Word and element pointing entries:
+---+
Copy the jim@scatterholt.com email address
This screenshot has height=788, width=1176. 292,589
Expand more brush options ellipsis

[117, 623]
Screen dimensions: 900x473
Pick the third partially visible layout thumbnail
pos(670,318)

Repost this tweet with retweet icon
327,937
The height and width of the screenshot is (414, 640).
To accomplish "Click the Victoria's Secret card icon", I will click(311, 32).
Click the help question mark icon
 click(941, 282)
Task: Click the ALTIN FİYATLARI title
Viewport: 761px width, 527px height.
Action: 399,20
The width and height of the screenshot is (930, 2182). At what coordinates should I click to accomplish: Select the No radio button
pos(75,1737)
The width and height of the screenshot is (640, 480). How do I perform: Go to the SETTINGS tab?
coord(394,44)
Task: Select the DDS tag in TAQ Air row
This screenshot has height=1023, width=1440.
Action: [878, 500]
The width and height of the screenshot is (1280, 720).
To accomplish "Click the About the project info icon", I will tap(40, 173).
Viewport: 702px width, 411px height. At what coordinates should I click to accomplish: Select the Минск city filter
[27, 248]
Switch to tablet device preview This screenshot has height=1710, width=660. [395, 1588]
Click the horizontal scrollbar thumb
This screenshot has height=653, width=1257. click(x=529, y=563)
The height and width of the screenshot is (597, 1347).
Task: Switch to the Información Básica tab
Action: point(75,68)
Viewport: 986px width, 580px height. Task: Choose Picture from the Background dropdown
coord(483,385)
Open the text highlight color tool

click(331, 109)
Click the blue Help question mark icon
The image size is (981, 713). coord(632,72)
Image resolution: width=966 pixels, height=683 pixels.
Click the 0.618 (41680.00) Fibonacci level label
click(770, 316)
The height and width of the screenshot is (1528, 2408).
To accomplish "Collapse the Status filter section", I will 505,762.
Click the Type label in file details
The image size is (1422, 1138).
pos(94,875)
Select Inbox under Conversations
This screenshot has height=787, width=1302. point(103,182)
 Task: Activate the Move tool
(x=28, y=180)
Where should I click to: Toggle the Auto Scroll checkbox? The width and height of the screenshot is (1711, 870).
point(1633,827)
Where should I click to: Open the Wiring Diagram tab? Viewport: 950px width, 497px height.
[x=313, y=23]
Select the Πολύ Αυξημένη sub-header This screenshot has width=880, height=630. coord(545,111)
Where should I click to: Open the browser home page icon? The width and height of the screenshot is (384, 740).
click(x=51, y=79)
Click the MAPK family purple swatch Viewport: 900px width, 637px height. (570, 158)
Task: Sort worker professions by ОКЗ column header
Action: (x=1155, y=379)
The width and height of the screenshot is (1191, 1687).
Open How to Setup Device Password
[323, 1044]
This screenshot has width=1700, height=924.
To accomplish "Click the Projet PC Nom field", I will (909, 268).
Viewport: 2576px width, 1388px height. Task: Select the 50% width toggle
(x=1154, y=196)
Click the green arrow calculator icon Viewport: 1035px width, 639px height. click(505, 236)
+---+
• REQUIREMENT: Output the lines above as a numbered list, leaving out any blank lines.

• SOLVED PROBLEM:
1. Copy the jim@scatterholt.com email address
2. This screenshot has height=788, width=1176. 292,589
3. Expand more brush options ellipsis
4. [117, 623]
5. Screen dimensions: 900x473
6. Pick the third partially visible layout thumbnail
7. pos(670,318)
8. Repost this tweet with retweet icon
9. 327,937
10. The height and width of the screenshot is (414, 640).
11. To accomplish "Click the Victoria's Secret card icon", I will click(311, 32).
12. Click the help question mark icon
13.  click(941, 282)
14. Task: Click the ALTIN FİYATLARI title
15. Viewport: 761px width, 527px height.
16. Action: 399,20
17. The width and height of the screenshot is (930, 2182). At what coordinates should I click to accomplish: Select the No radio button
18. pos(75,1737)
19. The width and height of the screenshot is (640, 480). How do I perform: Go to the SETTINGS tab?
20. coord(394,44)
21. Task: Select the DDS tag in TAQ Air row
22. This screenshot has height=1023, width=1440.
23. Action: [878, 500]
24. The width and height of the screenshot is (1280, 720).
25. To accomplish "Click the About the project info icon", I will tap(40, 173).
26. Viewport: 702px width, 411px height. At what coordinates should I click to accomplish: Select the Минск city filter
27. [27, 248]
28. Switch to tablet device preview This screenshot has height=1710, width=660. [395, 1588]
29. Click the horizontal scrollbar thumb
30. This screenshot has height=653, width=1257. click(x=529, y=563)
31. The height and width of the screenshot is (597, 1347).
32. Task: Switch to the Información Básica tab
33. Action: point(75,68)
34. Viewport: 986px width, 580px height. Task: Choose Picture from the Background dropdown
35. coord(483,385)
36. Open the text highlight color tool
37. click(331, 109)
38. Click the blue Help question mark icon
39. The image size is (981, 713). coord(632,72)
40. Image resolution: width=966 pixels, height=683 pixels.
41. Click the 0.618 (41680.00) Fibonacci level label
42. click(770, 316)
43. The height and width of the screenshot is (1528, 2408).
44. To accomplish "Collapse the Status filter section", I will 505,762.
45. Click the Type label in file details
46. The image size is (1422, 1138).
47. pos(94,875)
48. Select Inbox under Conversations
49. This screenshot has height=787, width=1302. point(103,182)
50.  Task: Activate the Move tool
51. (x=28, y=180)
52. Where should I click to: Toggle the Auto Scroll checkbox? The width and height of the screenshot is (1711, 870).
53. point(1633,827)
54. Where should I click to: Open the Wiring Diagram tab? Viewport: 950px width, 497px height.
55. [x=313, y=23]
56. Select the Πολύ Αυξημένη sub-header This screenshot has width=880, height=630. coord(545,111)
57. Where should I click to: Open the browser home page icon? The width and height of the screenshot is (384, 740).
58. click(x=51, y=79)
59. Click the MAPK family purple swatch Viewport: 900px width, 637px height. (570, 158)
60. Task: Sort worker professions by ОКЗ column header
61. Action: (x=1155, y=379)
62. The width and height of the screenshot is (1191, 1687).
63. Open How to Setup Device Password
64. [323, 1044]
65. This screenshot has width=1700, height=924.
66. To accomplish "Click the Projet PC Nom field", I will (909, 268).
67. Viewport: 2576px width, 1388px height. Task: Select the 50% width toggle
68. (x=1154, y=196)
69. Click the green arrow calculator icon Viewport: 1035px width, 639px height. click(505, 236)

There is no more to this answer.